Penerbitan Permenperin Nomor 35 Tahun 2025 menandai fase baru kebijakan Tingkat Komponen Dalam Negeri (TKDN) di Indonesia. Penataan ulang ini lahir dari beragam tekanan. Di dalam negeri, pelaku usaha sejak lama mengeluhkan prosedur sertifikasi yang rumit, panjang, dan tidak seragam sehingga membebani daya saing.

Sejalan dengan itu, sejumlah mitra dagang juga menyampaikan keberatan. Amerika Serikat (AS) melalui laporan tahunan National Trade Estimate Report on Foreign Trade Barriers menilai kewajiban komponen lokal dalam pengadaan dan akses pasar (izin edar) bersifat diskriminatif, melanggar asas perlakuan nasional di Organisasi Perdagangan Dunia (WTO), dan bertentangan dengan Trade-Related Investment Measures (TRIMs). Uni Eropa (UE) menyoroti penerapan TKDN di sektor telekomunikasi dan energi terbarukan, sedangkan Jepang—melalui pelaku otomotif—mempermasalahkan biaya dan gangguan pasok. 
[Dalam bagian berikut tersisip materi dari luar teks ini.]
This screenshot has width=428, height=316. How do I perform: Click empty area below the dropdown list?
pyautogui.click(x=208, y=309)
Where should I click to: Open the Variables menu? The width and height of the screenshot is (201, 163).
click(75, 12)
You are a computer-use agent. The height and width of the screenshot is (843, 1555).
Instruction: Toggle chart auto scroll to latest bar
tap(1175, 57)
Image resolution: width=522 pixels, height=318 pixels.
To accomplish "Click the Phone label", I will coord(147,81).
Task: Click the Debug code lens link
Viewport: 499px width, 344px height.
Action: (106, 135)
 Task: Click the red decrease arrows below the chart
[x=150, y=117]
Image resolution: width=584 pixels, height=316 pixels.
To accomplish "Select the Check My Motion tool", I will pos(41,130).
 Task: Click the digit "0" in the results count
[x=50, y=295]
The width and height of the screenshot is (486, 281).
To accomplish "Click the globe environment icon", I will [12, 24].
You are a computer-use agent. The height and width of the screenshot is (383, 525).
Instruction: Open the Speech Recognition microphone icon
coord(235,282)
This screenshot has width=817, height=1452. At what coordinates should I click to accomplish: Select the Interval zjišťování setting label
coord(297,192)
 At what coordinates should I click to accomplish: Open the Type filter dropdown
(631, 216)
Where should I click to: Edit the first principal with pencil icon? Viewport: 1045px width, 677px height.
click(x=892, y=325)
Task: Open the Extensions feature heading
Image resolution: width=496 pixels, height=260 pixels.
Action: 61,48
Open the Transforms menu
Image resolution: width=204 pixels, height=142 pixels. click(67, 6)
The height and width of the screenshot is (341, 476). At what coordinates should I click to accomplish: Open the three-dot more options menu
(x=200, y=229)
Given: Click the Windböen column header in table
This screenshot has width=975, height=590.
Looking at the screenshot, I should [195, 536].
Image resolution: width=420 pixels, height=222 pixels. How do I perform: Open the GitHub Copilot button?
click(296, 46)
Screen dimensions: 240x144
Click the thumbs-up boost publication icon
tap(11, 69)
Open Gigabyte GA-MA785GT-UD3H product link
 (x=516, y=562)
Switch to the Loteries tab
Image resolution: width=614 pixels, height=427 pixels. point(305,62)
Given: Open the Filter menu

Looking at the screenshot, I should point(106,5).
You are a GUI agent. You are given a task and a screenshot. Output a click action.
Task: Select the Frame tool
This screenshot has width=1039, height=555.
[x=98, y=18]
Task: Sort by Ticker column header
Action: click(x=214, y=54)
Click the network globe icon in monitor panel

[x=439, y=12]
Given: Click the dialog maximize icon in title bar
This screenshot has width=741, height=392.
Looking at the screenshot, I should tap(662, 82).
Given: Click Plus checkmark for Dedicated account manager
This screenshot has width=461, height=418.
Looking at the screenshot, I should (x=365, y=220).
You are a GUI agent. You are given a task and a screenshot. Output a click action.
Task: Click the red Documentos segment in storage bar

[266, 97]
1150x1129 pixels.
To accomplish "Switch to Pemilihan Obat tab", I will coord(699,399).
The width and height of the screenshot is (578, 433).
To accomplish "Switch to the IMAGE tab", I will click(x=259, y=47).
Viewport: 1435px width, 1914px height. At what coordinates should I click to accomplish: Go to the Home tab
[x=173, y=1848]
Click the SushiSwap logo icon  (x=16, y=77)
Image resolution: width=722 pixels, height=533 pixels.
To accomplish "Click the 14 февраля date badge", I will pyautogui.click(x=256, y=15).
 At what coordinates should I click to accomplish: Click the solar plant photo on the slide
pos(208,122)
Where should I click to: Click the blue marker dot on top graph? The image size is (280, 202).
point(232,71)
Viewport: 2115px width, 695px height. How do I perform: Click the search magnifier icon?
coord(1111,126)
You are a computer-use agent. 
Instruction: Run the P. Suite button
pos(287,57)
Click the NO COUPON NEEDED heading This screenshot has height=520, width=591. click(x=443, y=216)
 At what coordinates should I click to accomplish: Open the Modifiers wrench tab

Kritik yang awalnya unilateral itu kemudian bertransformasi menjadi tuntutan resmi ketika Indonesia dan AS menyepakati Agreement on Reciprocal Trade (ART) pada Juli 2025. Kesepakatan itu selain menurunkan tarif resiprokal bagi produk Indonesia juga memuat komitmen penghapusan hambatan non-tarif, termasuk pengecualian persyaratan TKDN bagi produk asal AS. Dalam konteks tersebut, Indonesia menghadapi paradoks kebijakan industri: deregulasi diperlukan demi efisiensi dan daya tarik investasi sesuai tuntutan global, tetapi TKDN tetap menjadi instrumen proteksi strategis bagi produk dalam negeri. Tantangannya adalah menjaga keseimbangan agar deregulasi tidak menggerus perlindungan di tengah menguatnya proteksionisme global.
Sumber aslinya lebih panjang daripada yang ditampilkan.